* [SOURCE DOCUMENT]
--

Tuesday 5 December 2017

FICTION ADAPTATION: Rough Cut Viewing and Feedback

Today I Mike viewed the rough cut of my shoot. This rough cut was only an assembly of the shots I got with a little bit of colour work done, a few of the more technical pieces experimented with and very minimal sound design. I wanted to show a rough idea of what I meant by Ellie (the girlfriend) flickering in and out of shot - so I did this slightly more technical bit of editing ready for the rough cut - however, I plan to improve the quality of these pieces for my fine cut. Again, I did do some colouring on my rough cut to ensure all the shots matched to give my piece a sense of continuity, but this will be improved for my fine cut.

Mike's feedback was generally very positive. His points included:

- the adaptation follows my proposal and achieves what I set out to do
- it may be a better idea to overlap the audio (voicemail recording from the girlfriend at the beginning) with the visual shots of the boyfriend looking at the clock. At the moment it feels a bit separated into audio then visual. This could be because I haven't done the work on the sound design for the rest of the piece but I am more than happy to take this piece of advise on board and implement it in my work.

--

* [THE DATA]

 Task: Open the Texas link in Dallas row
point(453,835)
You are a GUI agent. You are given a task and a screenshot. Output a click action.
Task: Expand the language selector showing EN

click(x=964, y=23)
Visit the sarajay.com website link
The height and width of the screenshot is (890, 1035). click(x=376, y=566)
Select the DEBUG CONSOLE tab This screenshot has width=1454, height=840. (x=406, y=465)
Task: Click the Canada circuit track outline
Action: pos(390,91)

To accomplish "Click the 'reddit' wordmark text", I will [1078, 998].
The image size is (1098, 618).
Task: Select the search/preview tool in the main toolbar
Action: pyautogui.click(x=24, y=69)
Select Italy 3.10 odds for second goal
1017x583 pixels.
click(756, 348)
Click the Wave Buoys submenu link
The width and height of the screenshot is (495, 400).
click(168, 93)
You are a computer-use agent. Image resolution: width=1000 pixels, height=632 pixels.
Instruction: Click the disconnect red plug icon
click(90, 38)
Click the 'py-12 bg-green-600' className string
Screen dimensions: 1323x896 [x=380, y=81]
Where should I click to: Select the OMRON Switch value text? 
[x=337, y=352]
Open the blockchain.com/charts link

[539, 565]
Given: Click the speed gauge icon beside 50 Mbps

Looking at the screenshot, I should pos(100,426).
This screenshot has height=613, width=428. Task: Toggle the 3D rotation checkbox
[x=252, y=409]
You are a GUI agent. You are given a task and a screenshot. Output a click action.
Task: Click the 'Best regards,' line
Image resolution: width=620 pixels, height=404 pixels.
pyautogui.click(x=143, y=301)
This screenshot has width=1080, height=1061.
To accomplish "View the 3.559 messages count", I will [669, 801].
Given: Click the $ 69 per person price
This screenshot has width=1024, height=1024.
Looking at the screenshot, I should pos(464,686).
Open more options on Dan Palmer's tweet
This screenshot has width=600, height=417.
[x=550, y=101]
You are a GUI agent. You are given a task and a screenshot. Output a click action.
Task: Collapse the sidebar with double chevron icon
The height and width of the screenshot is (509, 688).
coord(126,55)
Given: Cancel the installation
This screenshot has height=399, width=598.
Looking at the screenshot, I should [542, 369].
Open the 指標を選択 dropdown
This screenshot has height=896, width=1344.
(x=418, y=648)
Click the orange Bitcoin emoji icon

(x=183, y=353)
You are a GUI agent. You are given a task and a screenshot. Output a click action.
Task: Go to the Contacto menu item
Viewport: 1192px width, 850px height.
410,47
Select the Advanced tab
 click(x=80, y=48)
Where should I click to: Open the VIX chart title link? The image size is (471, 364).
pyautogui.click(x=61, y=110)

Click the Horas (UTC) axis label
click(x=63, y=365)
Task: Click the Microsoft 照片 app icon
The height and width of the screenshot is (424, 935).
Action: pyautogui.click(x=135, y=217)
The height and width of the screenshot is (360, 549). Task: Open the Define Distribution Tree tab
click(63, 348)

--

* [PROBLEMS AND TASKS]
(1) Retype the rough cut feedback post from "Tuesday 5 December" up to and including "improved for my fine cut.".
(2) Extend the rough cut feedback post, picking up right after its final sentence.
The items stand apart from the rough cut feedback post and are separate material.

* [WRITTEN RESPONSES]
(1)
Tuesday 5 December 2017

FICTION ADAPTATION: Rough Cut Viewing and Feedback

Today I Mike viewed the rough cut of my shoot. This rough cut was only an assembly of the shots I got with a little bit of colour work done, a few of the more technical pieces experimented with and very minimal sound design. I wanted to show a rough idea of what I meant by Ellie (the girlfriend) flickering in and out of shot - so I did this slightly more technical bit of editing ready for the rough cut - however, I plan to improve the quality of these pieces for my fine cut. Again, I did do some colouring on my rough cut to ensure all the shots matched to give my piece a sense of continuity, but this will be improved for my fine cut.

(2)
- 'call to action' - when the boyfriend finds the flower on the doormat it needs to be made more clear that it has been posted through the letter box or placed there. The audience need to know why he's on the journey.
- clarify what the boyfriend is seeing or not seeing. When he loses sight of her at the end of the piece, show the empty lane instead of him obscuring the vision.
- after clarifying what the camera is seeing - then go for the strangeness / wobbliness. At the moment the audience is unclear as to why the character feels a bit wobbly, however, if they see the empty lane in front of the character they will know it is because he has lost sight of her.
- it may be a nice idea to clarify the theme of the piece at the end with either a piece of text from the sonnet or a piece of spoken word from the sonnet. This follow what Lajos Egri, the author of The Art of Dramatic Writing, said; show then tell. Show the audience the story and then tell them at the end to clarify the narrative.

I will use Mike's feedback and advice to improve my work.